And that's probably the response you'll hear to any criticisms about the effort: "if it weren't for Code.org, we wouldn't be talking about programming."" Saying that, of course, ignores all those who have been talking about programming, who have been working with their students to gain new understandings through what Seymour Papert called in 1980 "the Proteus of machines." It erases the history of those who've long worked to introduce children to computers, again not as devices for testing or instruction or productivity, but as powerful devices for learning.
(It's worth pointing out perhaps that the Computer Science Education Week website, now run by Code.org has written the origins of Computer Science Education Week and presents all this now as its own invention. For what it's worth, Congress declared first this week as Computer Science Education Week in 2009 (PDF) in order to honor the birthday of Grace Murray Hopper, a pioneer in computer science and, among other things, the inventor of the programming language COBOL.)
So to say "if it weren't for Code.org, we wouldn't be talking about programming" is a bit insulting those who have been talking (and doing). But it's also really troubling because of what it reveals about where we locate power and agency and voice in terms of the future of teaching and learning through technology.

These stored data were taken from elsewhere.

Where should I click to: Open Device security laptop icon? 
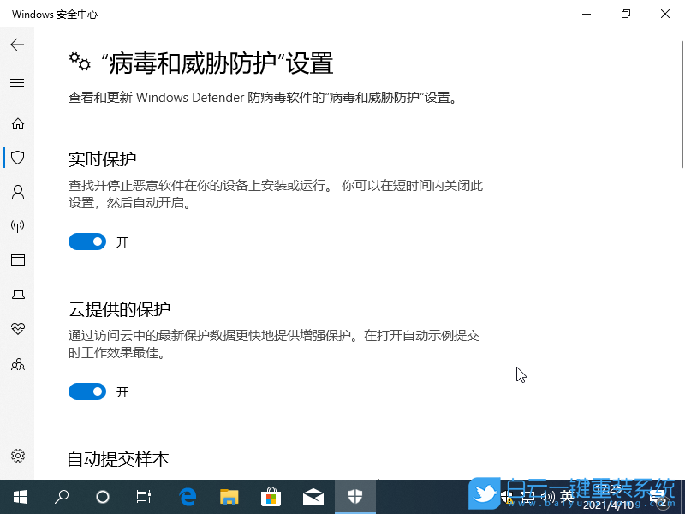pyautogui.click(x=17, y=295)
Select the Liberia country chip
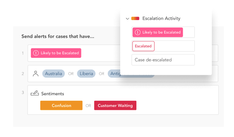This screenshot has height=137, width=234. 86,74

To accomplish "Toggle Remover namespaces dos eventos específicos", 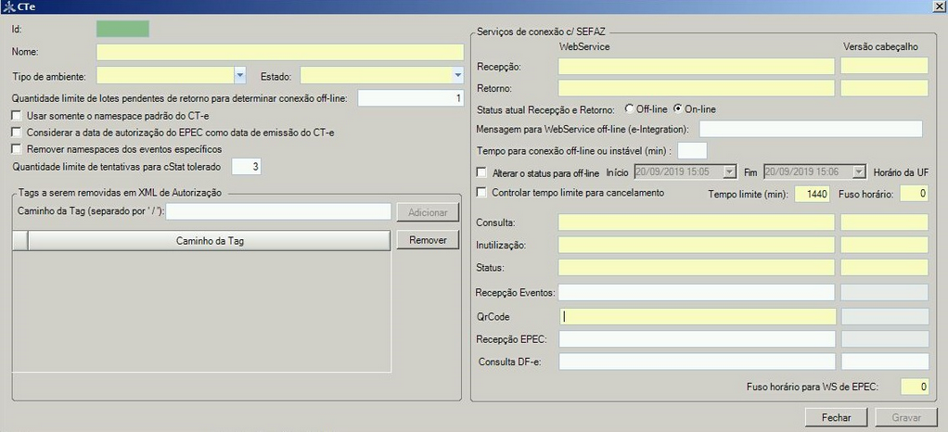I will (x=17, y=148).
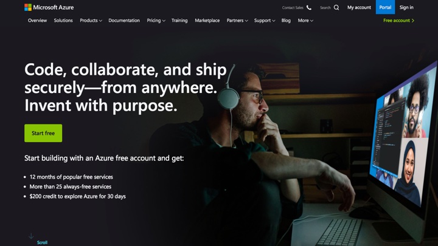
Task: Open My account link
Action: point(359,7)
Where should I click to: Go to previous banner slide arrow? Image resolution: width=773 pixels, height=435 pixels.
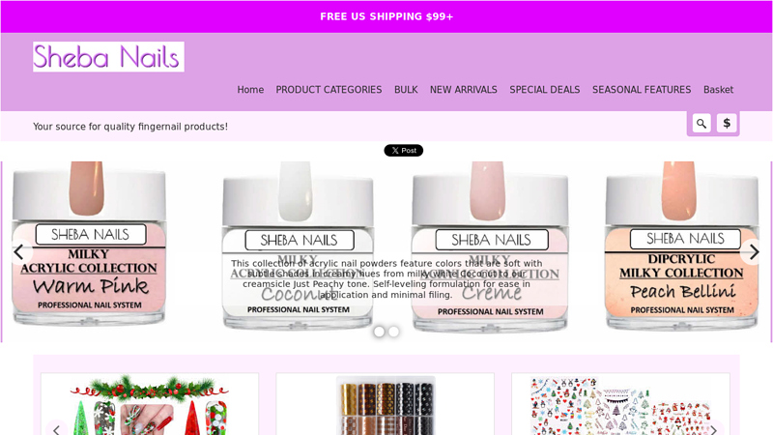(x=19, y=252)
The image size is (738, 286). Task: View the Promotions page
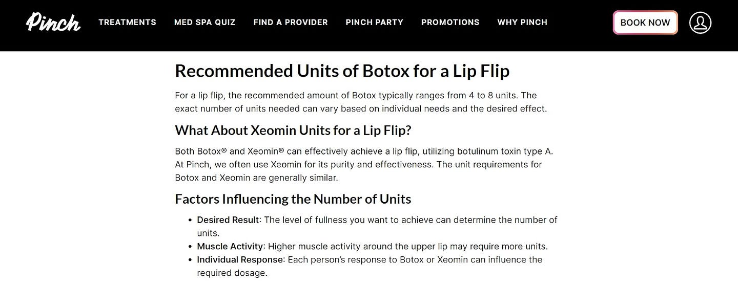click(x=450, y=23)
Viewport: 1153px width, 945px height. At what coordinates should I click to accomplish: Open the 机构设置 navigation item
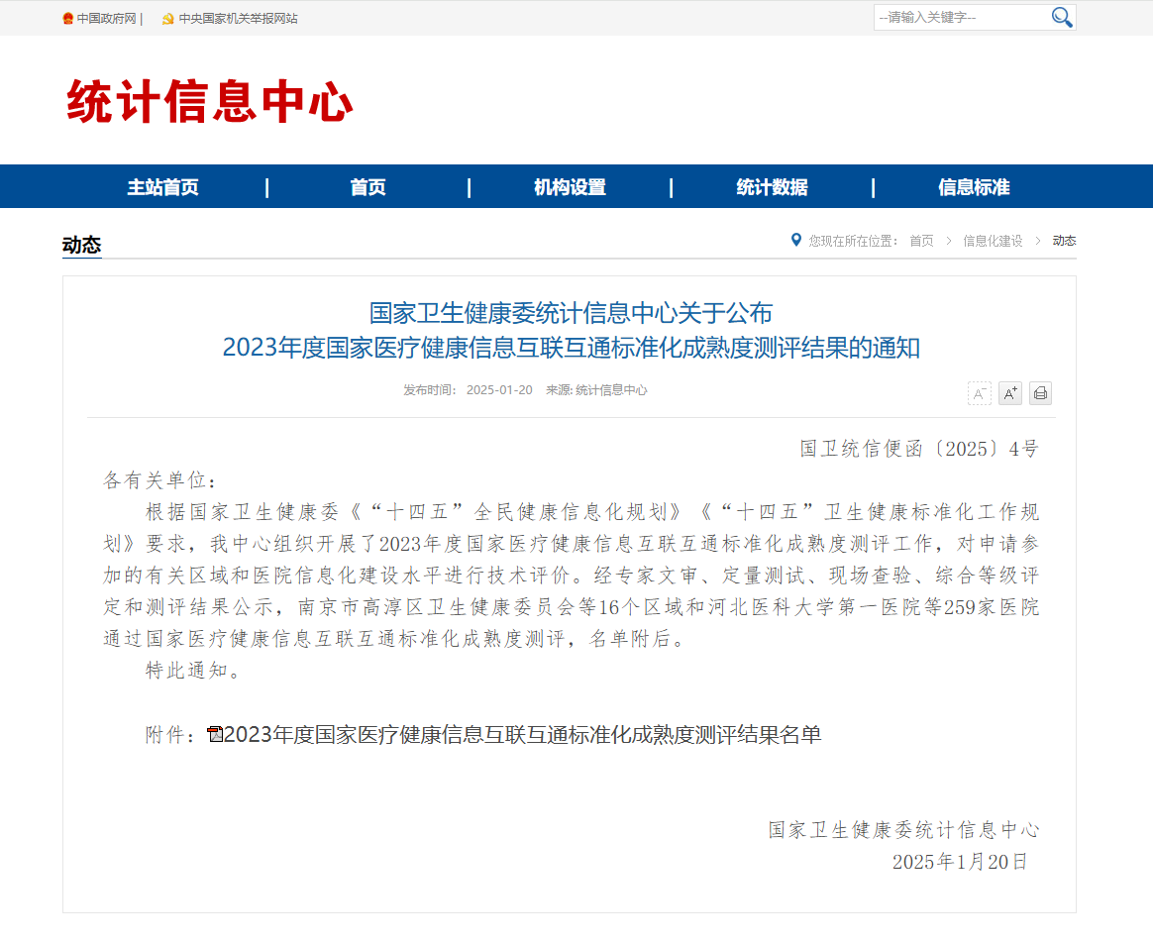[570, 187]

What does it say that we would believe it takes industry funding and industry attention and - this is so important - an industry-crafted narrative to make people pay attention to computer science in schools? What does we say that we label a multimillion-dollar industry funded initiative a "grassroots campaign"? What does it mean that we find the narratives that the technology industry and its wealthy CEOs offer about the future of education to be so compelling? In other words, what does it say about the narratives - and the vision - that schools and school leaders are offering? Are these narratives aligned? What does it say about schools' control over the narratives that might govern their future? Who decides what students should learn - and how?
In addition to its "Hour of Code" event, Code.org has been pushing its own computer science curriculum into districts and schools in an attempt to counter the dearth of computer science classes offered at the K–12 level. And that Code.org curriculum isn't terrible per se. It's certainly infused with the branding of the organization's corporate sponsors. ("Thanks to Disney Interactive, Code.org's signature tutorial for the 2014 Hour of Code features Disney Infinity versions of Disney's "Frozen" heroines Anna and Elsa!"" the organization announced last month. Color me skeptical that the missing piece of getting more women into computer science has been that the Disney princesses weren't involved until now.)

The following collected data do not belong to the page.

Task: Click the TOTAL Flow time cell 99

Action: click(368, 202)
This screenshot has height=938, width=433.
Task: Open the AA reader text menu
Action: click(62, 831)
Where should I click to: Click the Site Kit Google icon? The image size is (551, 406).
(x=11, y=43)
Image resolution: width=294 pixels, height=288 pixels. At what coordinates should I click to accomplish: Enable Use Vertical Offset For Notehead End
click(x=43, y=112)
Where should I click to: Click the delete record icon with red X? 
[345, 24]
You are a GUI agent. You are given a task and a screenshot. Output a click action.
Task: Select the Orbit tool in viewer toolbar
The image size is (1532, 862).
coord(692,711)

The problem with this approach, I'd argue, is connected to the larger issue of focusing on reforming school via changing "the curriculum." That is, the problem is with this notion that if we can just force more new stuff into the school day and into kids' schedules, particularly via scripted lesson plans, that we're modernizing school. (A Gary Stager classic: "Education's Most Dangerous Idea: Curriculum.")
I've written previously about how efforts like "Hour of Code" and "20% time" are hardly designed to be transformative, despite all the hype about the innovation they purport to unleash. If it's just an hour or just a day, it's not central and it's not valued. You can tick off participation in an "Hour of Code" as though you've done your part to be "future ready"; there's no compulsion for more time or for a bigger change. (And again, let's think beyond "more computer science curriculum" as what that change should necessarily be.)
It's easy to shrug, I suppose, and say that an hour is better than nothing. But an hour is both not enough time and, when framed as a new set of expectations for teachers and for students, an hour is too much. By that, I mean it's overwhelming and confusing and when it's offered in terms of a scripted lesson and not a meaningful project, it reduces computer science to just another subject to study, rather than being a key to understand logic, math, language, and indeed, the whole world around us.
If the latter is what we think computers can do, then understanding computer science and understanding programming is something we should think about in all we do, in all our teaching and in learning. It isn't an extra; it isn't an elective. It is now integral.
I'll invoke Papert again, this time from his 1993 book The Children's Machine reflecting on the failures for computers to transform school:
Little by little the subversive features of the computer were eroded away: Instead of cutting across and so challenging the very idea of subject boundaries, the computer now defined a new subject; instead of changing the emphasis from impersonal curriculum to excited live exploration by students, the computer was now used to reinforce School's ways. What had started as a subversive instrument of change was neutralized by the system and converted into an instrument of consolidation.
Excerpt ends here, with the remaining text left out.